5. "Meine Schüler! Mein letzter Atemzug wird gleich kommen. Vergeßt nicht, daß der Tod nur das Ende des körperlichen Lebens ist. Der Körper wurde von Eltern gezeugt und durch Nahrung erhalten; Krankheit und Tod sind unvermeidbar.
"Aber der wahre Buddha ist kein menschlicher Körper - er ist Erleuchtung. Ein menschlicher Körper muß vergehen, aber die Wahrheit der Erleuchtung wird immer in der Wahrheit des Dharma und in der Ausübung des Dharma bestehen. Wer nur meinen Körper sieht, erkennt mich nicht wirklich. Wer aber meine Lehre annimmt, der sieht mich wirklich.
"Nach meinem Tod soll der Dharma euer Lehrer sein. Folgt dem Dharma, und ihr werdet mir treu bleiben.

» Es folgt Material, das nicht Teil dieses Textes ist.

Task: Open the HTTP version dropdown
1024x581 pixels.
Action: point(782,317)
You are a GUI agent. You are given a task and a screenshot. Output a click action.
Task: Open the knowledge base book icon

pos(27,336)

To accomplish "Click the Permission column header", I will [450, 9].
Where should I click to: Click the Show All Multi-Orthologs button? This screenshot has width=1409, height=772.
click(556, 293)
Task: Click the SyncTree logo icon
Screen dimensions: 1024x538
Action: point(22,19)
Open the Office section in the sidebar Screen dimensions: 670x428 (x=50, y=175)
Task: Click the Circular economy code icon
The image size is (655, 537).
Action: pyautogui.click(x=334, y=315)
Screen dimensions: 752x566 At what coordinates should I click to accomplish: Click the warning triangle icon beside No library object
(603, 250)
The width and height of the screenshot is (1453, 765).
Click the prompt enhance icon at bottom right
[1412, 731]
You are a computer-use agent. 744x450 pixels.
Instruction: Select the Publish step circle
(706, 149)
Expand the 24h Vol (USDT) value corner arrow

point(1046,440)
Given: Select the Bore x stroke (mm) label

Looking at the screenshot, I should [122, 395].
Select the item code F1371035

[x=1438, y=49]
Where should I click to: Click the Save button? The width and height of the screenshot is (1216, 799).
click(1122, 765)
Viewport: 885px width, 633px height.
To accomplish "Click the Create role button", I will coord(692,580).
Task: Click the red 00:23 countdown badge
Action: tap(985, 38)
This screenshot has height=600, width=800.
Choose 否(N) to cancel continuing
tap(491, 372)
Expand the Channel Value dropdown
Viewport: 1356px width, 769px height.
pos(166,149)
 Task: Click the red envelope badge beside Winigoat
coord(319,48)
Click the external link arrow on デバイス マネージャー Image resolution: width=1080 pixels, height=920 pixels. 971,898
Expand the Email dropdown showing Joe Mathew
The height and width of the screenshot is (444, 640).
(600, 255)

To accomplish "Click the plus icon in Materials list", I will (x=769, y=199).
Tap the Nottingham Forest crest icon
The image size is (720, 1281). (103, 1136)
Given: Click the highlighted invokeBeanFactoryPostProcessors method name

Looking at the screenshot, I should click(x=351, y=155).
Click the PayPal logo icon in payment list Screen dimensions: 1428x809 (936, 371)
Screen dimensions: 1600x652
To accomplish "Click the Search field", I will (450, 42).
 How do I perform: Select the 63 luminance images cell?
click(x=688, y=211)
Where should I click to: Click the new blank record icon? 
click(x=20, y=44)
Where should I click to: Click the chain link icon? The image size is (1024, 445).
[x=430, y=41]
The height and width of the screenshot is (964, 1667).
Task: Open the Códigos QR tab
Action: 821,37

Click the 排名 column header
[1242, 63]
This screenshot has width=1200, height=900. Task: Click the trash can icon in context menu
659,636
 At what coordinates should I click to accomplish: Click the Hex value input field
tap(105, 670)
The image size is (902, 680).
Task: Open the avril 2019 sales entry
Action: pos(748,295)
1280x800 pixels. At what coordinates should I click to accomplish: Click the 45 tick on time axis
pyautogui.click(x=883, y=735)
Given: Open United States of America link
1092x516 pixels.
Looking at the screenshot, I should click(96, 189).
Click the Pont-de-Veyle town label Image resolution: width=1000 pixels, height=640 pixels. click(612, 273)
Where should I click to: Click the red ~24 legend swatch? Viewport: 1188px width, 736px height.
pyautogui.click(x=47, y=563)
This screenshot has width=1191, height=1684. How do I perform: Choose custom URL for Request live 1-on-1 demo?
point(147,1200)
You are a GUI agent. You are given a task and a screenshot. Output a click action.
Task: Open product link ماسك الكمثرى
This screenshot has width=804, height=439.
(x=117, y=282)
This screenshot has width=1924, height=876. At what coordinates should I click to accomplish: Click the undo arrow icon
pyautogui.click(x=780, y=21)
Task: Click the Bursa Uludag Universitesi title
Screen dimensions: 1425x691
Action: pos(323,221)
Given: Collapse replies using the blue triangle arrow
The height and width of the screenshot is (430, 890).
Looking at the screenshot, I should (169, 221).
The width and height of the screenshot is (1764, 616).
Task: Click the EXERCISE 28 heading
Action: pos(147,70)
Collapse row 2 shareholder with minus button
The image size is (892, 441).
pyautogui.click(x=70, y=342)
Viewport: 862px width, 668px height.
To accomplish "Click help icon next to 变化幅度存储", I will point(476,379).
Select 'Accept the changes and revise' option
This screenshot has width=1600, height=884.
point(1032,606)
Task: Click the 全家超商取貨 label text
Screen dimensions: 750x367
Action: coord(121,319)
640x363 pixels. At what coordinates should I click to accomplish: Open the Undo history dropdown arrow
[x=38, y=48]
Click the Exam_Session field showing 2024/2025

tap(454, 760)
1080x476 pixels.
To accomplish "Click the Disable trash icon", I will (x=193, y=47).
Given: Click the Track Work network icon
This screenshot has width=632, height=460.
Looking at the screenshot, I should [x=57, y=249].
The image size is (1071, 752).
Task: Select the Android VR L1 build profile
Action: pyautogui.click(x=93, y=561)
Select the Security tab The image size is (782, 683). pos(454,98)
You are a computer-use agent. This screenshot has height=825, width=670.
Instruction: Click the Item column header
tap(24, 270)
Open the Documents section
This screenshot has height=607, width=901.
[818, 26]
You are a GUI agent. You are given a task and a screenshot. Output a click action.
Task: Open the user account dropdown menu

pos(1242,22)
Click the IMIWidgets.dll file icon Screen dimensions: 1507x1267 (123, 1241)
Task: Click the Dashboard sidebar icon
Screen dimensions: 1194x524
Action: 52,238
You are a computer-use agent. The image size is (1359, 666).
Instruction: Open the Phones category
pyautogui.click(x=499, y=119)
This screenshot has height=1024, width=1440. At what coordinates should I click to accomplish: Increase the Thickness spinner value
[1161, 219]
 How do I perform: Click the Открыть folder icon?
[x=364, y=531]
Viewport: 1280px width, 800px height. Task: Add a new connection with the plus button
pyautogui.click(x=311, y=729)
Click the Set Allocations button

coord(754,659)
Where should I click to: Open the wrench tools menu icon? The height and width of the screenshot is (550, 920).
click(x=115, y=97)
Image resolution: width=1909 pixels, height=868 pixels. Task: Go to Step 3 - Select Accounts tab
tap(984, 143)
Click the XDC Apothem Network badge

"Während der letzten fünfundvierzig Jahre meines Lebens habe ich nichts von meiner Lehre für mich behalten. Es gibt keine verborgene Lehre, keinen verborgenen Sinn; alles ist offen und klar gelehrt worden. Meine lieben Schüler! Das Ende ist gekommen. Gleich werde ich ins Nirwana eingehen."